DESCRIPTION OF THE TASK: Rewrite all of the lines below with their wording kept, but rescale every coordinate in the answers by multiplying it by 0.2 and rounding to a whole number, with halves rounded up. Leave the pictures out of your answer.

Target position records:
::::

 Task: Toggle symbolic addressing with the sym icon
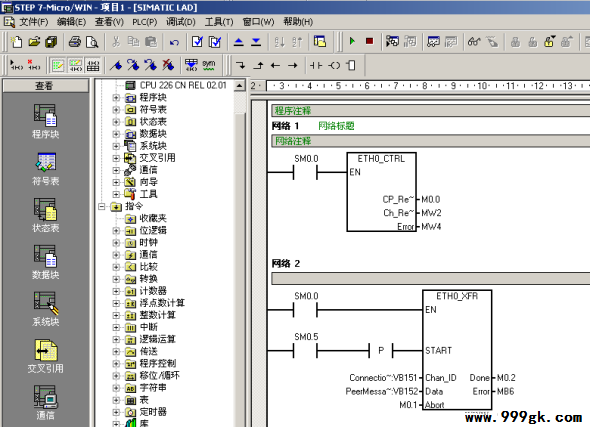tap(208, 65)
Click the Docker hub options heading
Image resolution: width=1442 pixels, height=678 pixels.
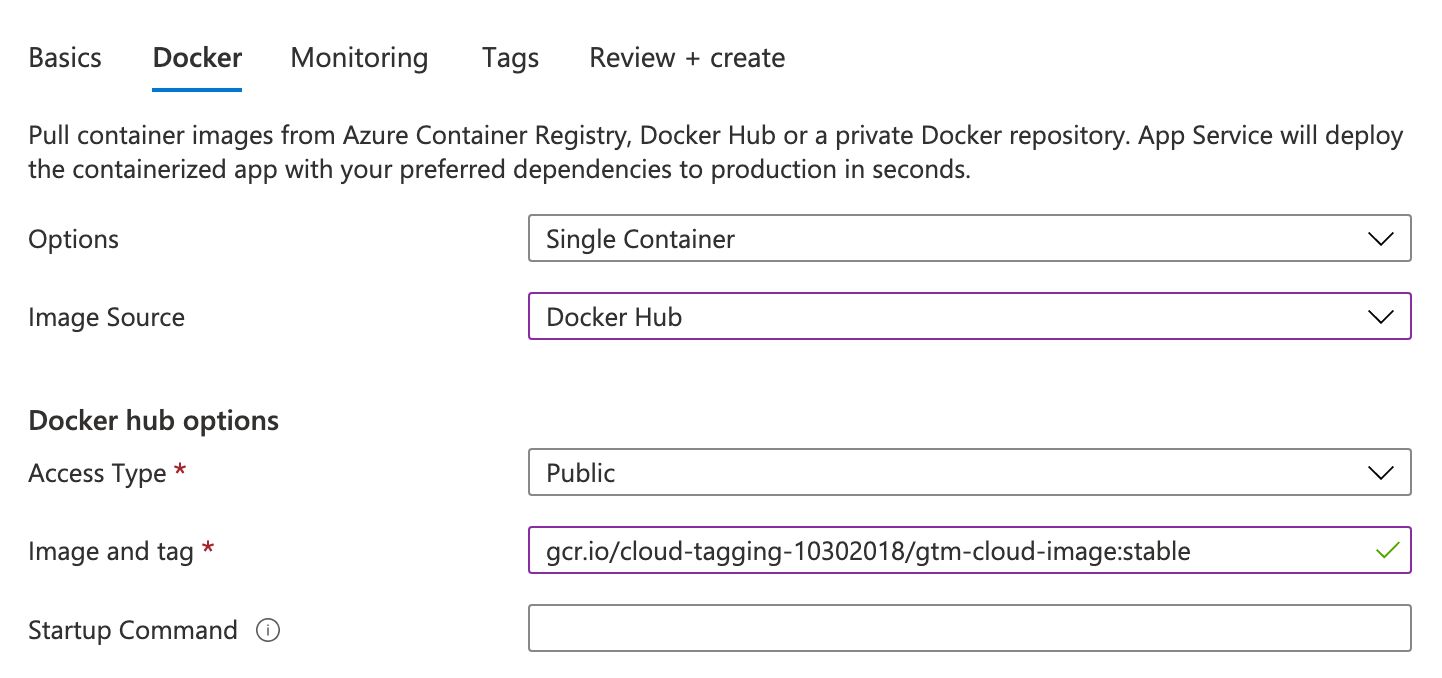click(x=154, y=421)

::::

TASK ANSWER:
 Task: Toggle symbolic addressing with the sym icon
tap(42, 13)
Click the Docker hub options heading
Image resolution: width=1442 pixels, height=678 pixels.
click(x=31, y=84)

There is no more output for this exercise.